» **What you should do**
Every line of the material that includes the word "computer" is to be shown.

+===+

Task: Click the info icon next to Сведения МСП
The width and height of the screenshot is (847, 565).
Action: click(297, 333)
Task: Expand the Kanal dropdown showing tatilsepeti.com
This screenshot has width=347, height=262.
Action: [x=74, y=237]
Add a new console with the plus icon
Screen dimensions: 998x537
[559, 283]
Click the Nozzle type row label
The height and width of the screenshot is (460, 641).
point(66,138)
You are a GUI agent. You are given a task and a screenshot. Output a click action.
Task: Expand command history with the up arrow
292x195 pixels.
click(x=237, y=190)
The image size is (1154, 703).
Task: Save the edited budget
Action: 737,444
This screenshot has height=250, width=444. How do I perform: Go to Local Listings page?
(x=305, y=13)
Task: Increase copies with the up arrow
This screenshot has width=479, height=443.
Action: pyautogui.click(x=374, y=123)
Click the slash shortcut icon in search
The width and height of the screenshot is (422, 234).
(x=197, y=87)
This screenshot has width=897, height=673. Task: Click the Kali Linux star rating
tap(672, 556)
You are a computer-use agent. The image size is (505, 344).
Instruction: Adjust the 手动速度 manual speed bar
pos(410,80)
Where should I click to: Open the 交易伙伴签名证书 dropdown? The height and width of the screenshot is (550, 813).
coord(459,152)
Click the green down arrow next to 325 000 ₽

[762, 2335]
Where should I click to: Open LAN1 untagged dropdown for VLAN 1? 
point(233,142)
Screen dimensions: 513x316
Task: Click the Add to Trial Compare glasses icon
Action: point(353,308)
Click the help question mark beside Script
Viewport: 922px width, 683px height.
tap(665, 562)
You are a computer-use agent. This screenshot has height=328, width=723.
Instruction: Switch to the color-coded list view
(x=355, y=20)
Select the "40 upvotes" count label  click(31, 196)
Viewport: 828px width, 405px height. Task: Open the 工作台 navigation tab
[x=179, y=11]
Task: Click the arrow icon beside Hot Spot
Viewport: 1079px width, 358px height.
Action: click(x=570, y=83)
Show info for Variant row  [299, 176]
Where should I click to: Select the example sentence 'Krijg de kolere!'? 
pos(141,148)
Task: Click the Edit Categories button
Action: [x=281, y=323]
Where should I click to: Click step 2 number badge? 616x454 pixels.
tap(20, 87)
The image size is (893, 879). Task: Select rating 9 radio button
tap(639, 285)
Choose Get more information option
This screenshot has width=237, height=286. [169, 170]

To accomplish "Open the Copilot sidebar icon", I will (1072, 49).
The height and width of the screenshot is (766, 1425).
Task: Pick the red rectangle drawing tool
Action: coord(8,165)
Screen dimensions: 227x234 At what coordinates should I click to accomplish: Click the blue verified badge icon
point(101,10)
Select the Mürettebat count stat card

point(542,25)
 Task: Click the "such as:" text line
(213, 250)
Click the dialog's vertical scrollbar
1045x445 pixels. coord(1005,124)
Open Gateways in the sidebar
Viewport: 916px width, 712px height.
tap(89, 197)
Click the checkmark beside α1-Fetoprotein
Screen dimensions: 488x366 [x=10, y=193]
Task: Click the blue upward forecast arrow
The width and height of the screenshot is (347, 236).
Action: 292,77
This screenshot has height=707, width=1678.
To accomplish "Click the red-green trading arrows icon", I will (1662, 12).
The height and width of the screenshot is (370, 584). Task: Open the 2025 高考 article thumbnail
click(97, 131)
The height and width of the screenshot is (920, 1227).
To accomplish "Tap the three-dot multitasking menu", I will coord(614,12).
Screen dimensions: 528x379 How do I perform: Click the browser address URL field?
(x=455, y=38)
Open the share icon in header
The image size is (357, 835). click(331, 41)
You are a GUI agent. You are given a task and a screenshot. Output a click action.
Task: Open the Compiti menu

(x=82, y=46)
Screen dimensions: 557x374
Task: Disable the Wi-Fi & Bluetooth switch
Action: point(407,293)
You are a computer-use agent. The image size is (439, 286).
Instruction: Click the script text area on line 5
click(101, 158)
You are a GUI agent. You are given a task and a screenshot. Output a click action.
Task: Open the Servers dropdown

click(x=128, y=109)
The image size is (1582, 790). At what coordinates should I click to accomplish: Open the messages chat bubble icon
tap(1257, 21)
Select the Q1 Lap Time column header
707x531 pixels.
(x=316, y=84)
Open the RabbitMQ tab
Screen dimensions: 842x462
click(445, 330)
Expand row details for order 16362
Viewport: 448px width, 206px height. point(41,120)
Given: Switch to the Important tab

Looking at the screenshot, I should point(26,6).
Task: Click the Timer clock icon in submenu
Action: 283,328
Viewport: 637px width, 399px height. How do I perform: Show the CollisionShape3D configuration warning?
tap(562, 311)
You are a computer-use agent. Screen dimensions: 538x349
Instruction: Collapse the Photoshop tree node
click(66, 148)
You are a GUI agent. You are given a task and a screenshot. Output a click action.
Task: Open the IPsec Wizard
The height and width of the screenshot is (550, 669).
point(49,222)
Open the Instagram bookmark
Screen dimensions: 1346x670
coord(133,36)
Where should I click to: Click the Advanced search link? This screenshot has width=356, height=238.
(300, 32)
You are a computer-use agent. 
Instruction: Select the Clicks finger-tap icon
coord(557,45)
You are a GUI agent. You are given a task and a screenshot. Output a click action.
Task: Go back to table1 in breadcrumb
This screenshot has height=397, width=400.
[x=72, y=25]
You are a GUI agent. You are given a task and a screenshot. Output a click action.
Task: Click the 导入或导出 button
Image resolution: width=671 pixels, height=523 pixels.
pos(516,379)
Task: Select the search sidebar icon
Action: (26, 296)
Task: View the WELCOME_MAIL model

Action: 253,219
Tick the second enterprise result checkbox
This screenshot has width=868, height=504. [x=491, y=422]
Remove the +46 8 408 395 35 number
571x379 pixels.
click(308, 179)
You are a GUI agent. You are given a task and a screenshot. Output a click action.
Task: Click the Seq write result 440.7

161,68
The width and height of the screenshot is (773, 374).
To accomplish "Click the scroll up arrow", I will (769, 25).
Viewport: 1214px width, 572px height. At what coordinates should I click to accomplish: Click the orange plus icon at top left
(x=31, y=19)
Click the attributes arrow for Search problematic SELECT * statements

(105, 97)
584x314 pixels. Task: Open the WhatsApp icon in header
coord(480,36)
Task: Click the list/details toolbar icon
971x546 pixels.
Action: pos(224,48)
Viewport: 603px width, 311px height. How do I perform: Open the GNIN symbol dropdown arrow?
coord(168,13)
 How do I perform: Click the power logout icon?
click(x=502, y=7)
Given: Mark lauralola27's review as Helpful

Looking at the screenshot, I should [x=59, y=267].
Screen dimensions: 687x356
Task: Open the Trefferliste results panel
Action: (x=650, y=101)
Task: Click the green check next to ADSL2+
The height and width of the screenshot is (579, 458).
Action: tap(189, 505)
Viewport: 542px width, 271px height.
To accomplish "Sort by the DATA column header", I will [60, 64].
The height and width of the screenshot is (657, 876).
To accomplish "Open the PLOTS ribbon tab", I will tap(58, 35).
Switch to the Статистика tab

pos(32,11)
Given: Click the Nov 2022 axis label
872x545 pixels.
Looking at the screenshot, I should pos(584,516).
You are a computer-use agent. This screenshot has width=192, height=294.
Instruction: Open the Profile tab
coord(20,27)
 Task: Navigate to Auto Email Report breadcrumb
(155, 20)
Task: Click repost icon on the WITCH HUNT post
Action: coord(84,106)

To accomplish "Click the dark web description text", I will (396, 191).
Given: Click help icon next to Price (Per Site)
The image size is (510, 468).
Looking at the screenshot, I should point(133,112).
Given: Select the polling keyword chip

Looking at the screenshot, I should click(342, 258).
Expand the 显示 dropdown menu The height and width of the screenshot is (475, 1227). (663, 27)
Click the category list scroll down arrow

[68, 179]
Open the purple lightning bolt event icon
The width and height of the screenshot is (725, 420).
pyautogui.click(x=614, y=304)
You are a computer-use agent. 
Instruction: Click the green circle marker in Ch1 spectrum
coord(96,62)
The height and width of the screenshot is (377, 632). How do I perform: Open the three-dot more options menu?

+===+

» **Task answer**
You are a computer-use agent. The image size is (505, 344).
You are a computer-use agent. This screenshot has height=328, width=723.
You are a computer-use agent. The image size is (439, 286).
You are a computer-use agent. Screen dimensions: 538x349
You are a computer-use agent. 
You are a computer-use agent. This screenshot has width=192, height=294.
You are a computer-use agent. 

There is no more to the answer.